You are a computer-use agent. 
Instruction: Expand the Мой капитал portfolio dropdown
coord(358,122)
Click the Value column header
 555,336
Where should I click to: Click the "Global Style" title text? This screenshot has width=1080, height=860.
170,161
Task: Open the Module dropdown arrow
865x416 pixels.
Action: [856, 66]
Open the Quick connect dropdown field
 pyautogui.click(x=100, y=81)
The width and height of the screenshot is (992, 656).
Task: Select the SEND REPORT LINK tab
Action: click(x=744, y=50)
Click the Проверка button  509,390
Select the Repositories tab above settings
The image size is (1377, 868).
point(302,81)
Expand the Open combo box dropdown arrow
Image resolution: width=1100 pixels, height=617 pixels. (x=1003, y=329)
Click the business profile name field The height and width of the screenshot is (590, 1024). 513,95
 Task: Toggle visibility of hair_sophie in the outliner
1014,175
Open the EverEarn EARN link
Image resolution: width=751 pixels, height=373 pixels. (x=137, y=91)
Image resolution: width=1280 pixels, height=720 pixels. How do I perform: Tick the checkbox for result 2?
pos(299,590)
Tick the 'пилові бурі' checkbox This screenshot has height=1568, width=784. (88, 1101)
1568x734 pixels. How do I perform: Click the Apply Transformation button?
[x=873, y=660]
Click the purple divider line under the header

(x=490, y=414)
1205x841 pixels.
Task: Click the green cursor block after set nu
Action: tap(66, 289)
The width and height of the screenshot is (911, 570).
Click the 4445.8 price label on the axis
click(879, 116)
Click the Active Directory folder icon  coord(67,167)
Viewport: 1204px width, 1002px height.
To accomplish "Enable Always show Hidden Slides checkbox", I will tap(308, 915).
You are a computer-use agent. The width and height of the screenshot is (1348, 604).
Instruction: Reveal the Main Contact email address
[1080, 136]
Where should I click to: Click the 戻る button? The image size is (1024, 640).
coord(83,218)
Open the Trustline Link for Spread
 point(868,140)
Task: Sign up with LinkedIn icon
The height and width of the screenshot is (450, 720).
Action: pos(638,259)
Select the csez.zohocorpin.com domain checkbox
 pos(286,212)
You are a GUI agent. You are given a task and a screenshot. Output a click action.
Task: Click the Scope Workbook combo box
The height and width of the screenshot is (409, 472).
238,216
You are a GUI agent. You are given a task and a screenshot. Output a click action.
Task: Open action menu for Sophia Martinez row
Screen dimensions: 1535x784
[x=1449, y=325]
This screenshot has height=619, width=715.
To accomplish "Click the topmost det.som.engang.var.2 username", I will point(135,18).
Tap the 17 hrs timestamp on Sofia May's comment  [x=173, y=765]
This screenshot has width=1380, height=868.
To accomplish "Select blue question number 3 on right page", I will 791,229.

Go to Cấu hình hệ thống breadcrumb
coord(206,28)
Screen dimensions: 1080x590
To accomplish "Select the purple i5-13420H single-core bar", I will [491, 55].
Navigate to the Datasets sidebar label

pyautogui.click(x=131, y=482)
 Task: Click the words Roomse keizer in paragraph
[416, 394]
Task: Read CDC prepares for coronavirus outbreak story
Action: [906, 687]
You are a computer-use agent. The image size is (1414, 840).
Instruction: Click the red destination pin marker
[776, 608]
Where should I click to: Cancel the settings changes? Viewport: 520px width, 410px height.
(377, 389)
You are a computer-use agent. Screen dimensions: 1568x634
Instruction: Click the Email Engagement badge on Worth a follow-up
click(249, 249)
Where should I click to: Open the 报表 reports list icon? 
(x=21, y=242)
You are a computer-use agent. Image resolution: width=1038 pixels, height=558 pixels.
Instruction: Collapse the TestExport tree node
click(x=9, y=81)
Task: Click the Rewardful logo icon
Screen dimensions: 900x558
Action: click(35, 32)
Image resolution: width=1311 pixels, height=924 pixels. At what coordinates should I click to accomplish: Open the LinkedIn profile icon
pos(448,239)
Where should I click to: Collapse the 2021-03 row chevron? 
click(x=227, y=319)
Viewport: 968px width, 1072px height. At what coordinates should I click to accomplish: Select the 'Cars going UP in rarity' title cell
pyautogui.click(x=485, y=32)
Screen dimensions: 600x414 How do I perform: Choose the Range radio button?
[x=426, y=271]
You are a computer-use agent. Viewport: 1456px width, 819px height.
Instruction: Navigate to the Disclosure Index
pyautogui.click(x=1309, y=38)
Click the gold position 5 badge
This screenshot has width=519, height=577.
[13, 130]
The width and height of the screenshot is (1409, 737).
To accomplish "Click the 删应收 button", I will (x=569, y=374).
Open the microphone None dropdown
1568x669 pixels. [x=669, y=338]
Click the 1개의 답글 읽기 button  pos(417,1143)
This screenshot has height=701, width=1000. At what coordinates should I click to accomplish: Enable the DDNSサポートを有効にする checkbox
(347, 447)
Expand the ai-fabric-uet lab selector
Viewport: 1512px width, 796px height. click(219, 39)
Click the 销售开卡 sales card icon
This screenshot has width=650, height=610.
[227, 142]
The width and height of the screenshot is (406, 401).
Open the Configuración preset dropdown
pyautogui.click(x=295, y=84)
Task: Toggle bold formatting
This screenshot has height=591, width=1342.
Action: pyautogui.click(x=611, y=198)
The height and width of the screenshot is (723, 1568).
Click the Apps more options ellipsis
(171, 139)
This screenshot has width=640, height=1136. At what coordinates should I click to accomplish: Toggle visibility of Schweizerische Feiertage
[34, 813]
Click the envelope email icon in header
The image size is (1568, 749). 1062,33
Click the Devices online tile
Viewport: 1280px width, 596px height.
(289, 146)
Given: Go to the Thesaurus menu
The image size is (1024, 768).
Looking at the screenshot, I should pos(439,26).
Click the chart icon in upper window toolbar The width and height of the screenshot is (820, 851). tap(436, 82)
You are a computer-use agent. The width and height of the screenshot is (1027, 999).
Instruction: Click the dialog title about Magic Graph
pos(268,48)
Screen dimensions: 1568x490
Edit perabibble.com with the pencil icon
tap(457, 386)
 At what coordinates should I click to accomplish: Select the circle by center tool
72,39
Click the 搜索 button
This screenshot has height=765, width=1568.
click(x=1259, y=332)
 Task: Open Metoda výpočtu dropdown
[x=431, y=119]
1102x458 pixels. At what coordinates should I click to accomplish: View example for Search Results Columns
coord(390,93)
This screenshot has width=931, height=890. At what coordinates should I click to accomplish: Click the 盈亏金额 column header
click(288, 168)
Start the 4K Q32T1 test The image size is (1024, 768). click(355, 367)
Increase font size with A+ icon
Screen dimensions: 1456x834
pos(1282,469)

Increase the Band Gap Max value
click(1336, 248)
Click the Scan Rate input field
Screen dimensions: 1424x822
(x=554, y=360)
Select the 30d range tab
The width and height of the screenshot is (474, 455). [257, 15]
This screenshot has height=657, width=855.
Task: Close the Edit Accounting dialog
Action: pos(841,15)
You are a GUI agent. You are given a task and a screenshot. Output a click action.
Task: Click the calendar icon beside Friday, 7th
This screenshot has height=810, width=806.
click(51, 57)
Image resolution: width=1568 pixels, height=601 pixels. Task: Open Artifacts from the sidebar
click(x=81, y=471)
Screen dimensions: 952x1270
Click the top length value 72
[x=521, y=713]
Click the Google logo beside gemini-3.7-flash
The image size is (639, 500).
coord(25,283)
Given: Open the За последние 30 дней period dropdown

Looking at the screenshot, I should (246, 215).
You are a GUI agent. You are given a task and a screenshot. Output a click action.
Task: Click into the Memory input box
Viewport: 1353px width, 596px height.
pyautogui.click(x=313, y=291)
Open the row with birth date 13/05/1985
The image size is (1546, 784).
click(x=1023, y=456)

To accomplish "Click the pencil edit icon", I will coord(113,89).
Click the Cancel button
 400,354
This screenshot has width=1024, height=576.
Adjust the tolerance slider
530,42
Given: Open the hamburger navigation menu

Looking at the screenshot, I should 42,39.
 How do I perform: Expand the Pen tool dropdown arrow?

------------------------------------------------

**ASSIGNMENT**
Please transcribe every entry above exactly as it appears.

**ANSWER BELOW**
You are a computer-use agent. 
Instruction: Expand the Мой капитал portfolio dropdown
coord(358,122)
Click the Value column header
 555,336
Where should I click to: Click the "Global Style" title text? This screenshot has width=1080, height=860.
170,161
Task: Open the Module dropdown arrow
865x416 pixels.
Action: [856, 66]
Open the Quick connect dropdown field
 pyautogui.click(x=100, y=81)
The width and height of the screenshot is (992, 656).
Task: Select the SEND REPORT LINK tab
Action: click(x=744, y=50)
Click the Проверка button  509,390
Select the Repositories tab above settings
The image size is (1377, 868).
point(302,81)
Expand the Open combo box dropdown arrow
Image resolution: width=1100 pixels, height=617 pixels. (x=1003, y=329)
Click the business profile name field The height and width of the screenshot is (590, 1024). 513,95
 Task: Toggle visibility of hair_sophie in the outliner
1014,175
Open the EverEarn EARN link
Image resolution: width=751 pixels, height=373 pixels. (x=137, y=91)
Image resolution: width=1280 pixels, height=720 pixels. How do I perform: Tick the checkbox for result 2?
pos(299,590)
Tick the 'пилові бурі' checkbox This screenshot has height=1568, width=784. (88, 1101)
1568x734 pixels. How do I perform: Click the Apply Transformation button?
[x=873, y=660]
Click the purple divider line under the header

(x=490, y=414)
1205x841 pixels.
Task: Click the green cursor block after set nu
Action: tap(66, 289)
The width and height of the screenshot is (911, 570).
Click the 4445.8 price label on the axis
click(879, 116)
Click the Active Directory folder icon  coord(67,167)
Viewport: 1204px width, 1002px height.
To accomplish "Enable Always show Hidden Slides checkbox", I will tap(308, 915).
You are a computer-use agent. The width and height of the screenshot is (1348, 604).
Instruction: Reveal the Main Contact email address
[1080, 136]
Where should I click to: Click the 戻る button? The image size is (1024, 640).
coord(83,218)
Open the Trustline Link for Spread
 point(868,140)
Task: Sign up with LinkedIn icon
The height and width of the screenshot is (450, 720).
Action: pos(638,259)
Select the csez.zohocorpin.com domain checkbox
 pos(286,212)
You are a GUI agent. You are given a task and a screenshot. Output a click action.
Task: Click the Scope Workbook combo box
The height and width of the screenshot is (409, 472).
238,216
You are a GUI agent. You are given a task and a screenshot. Output a click action.
Task: Open action menu for Sophia Martinez row
Screen dimensions: 1535x784
[x=1449, y=325]
This screenshot has height=619, width=715.
To accomplish "Click the topmost det.som.engang.var.2 username", I will point(135,18).
Tap the 17 hrs timestamp on Sofia May's comment  [x=173, y=765]
This screenshot has width=1380, height=868.
To accomplish "Select blue question number 3 on right page", I will 791,229.

Go to Cấu hình hệ thống breadcrumb
coord(206,28)
Screen dimensions: 1080x590
To accomplish "Select the purple i5-13420H single-core bar", I will [491, 55].
Navigate to the Datasets sidebar label

pyautogui.click(x=131, y=482)
 Task: Click the words Roomse keizer in paragraph
[416, 394]
Task: Read CDC prepares for coronavirus outbreak story
Action: [906, 687]
You are a computer-use agent. The image size is (1414, 840).
Instruction: Click the red destination pin marker
[776, 608]
Where should I click to: Cancel the settings changes? Viewport: 520px width, 410px height.
(377, 389)
You are a computer-use agent. Screen dimensions: 1568x634
Instruction: Click the Email Engagement badge on Worth a follow-up
click(249, 249)
Where should I click to: Open the 报表 reports list icon? 
(x=21, y=242)
You are a computer-use agent. Image resolution: width=1038 pixels, height=558 pixels.
Instruction: Collapse the TestExport tree node
click(x=9, y=81)
Task: Click the Rewardful logo icon
Screen dimensions: 900x558
Action: click(35, 32)
Image resolution: width=1311 pixels, height=924 pixels. At what coordinates should I click to accomplish: Open the LinkedIn profile icon
pos(448,239)
Where should I click to: Collapse the 2021-03 row chevron? 
click(x=227, y=319)
Viewport: 968px width, 1072px height. At what coordinates should I click to accomplish: Select the 'Cars going UP in rarity' title cell
pyautogui.click(x=485, y=32)
Screen dimensions: 600x414 How do I perform: Choose the Range radio button?
[x=426, y=271]
You are a computer-use agent. Viewport: 1456px width, 819px height.
Instruction: Navigate to the Disclosure Index
pyautogui.click(x=1309, y=38)
Click the gold position 5 badge
This screenshot has width=519, height=577.
[13, 130]
The width and height of the screenshot is (1409, 737).
To accomplish "Click the 删应收 button", I will (x=569, y=374).
Open the microphone None dropdown
1568x669 pixels. [x=669, y=338]
Click the 1개의 답글 읽기 button  pos(417,1143)
This screenshot has height=701, width=1000. At what coordinates should I click to accomplish: Enable the DDNSサポートを有効にする checkbox
(347, 447)
Expand the ai-fabric-uet lab selector
Viewport: 1512px width, 796px height. click(219, 39)
Click the 销售开卡 sales card icon
This screenshot has width=650, height=610.
[227, 142]
The width and height of the screenshot is (406, 401).
Open the Configuración preset dropdown
pyautogui.click(x=295, y=84)
Task: Toggle bold formatting
This screenshot has height=591, width=1342.
Action: pyautogui.click(x=611, y=198)
The height and width of the screenshot is (723, 1568).
Click the Apps more options ellipsis
(171, 139)
This screenshot has width=640, height=1136. At what coordinates should I click to accomplish: Toggle visibility of Schweizerische Feiertage
[34, 813]
Click the envelope email icon in header
The image size is (1568, 749). 1062,33
Click the Devices online tile
Viewport: 1280px width, 596px height.
(289, 146)
Given: Go to the Thesaurus menu
The image size is (1024, 768).
Looking at the screenshot, I should pos(439,26).
Click the chart icon in upper window toolbar The width and height of the screenshot is (820, 851). tap(436, 82)
You are a computer-use agent. The width and height of the screenshot is (1027, 999).
Instruction: Click the dialog title about Magic Graph
pos(268,48)
Screen dimensions: 1568x490
Edit perabibble.com with the pencil icon
tap(457, 386)
 At what coordinates should I click to accomplish: Select the circle by center tool
72,39
Click the 搜索 button
This screenshot has height=765, width=1568.
click(x=1259, y=332)
 Task: Open Metoda výpočtu dropdown
[x=431, y=119]
1102x458 pixels. At what coordinates should I click to accomplish: View example for Search Results Columns
coord(390,93)
This screenshot has width=931, height=890. At what coordinates should I click to accomplish: Click the 盈亏金额 column header
click(288, 168)
Start the 4K Q32T1 test The image size is (1024, 768). click(355, 367)
Increase font size with A+ icon
Screen dimensions: 1456x834
pos(1282,469)

Increase the Band Gap Max value
click(1336, 248)
Click the Scan Rate input field
Screen dimensions: 1424x822
(x=554, y=360)
Select the 30d range tab
The width and height of the screenshot is (474, 455). [257, 15]
This screenshot has height=657, width=855.
Task: Close the Edit Accounting dialog
Action: pos(841,15)
You are a GUI agent. You are given a task and a screenshot. Output a click action.
Task: Click the calendar icon beside Friday, 7th
This screenshot has height=810, width=806.
click(51, 57)
Image resolution: width=1568 pixels, height=601 pixels. Task: Open Artifacts from the sidebar
click(x=81, y=471)
Screen dimensions: 952x1270
Click the top length value 72
[x=521, y=713]
Click the Google logo beside gemini-3.7-flash
The image size is (639, 500).
coord(25,283)
Given: Open the За последние 30 дней period dropdown

Looking at the screenshot, I should (246, 215).
You are a GUI agent. You are given a task and a screenshot. Output a click action.
Task: Click into the Memory input box
Viewport: 1353px width, 596px height.
pyautogui.click(x=313, y=291)
Open the row with birth date 13/05/1985
The image size is (1546, 784).
click(x=1023, y=456)

To accomplish "Click the pencil edit icon", I will coord(113,89).
Click the Cancel button
 400,354
This screenshot has width=1024, height=576.
Adjust the tolerance slider
530,42
Given: Open the hamburger navigation menu

Looking at the screenshot, I should 42,39.
 How do I perform: Expand the Pen tool dropdown arrow?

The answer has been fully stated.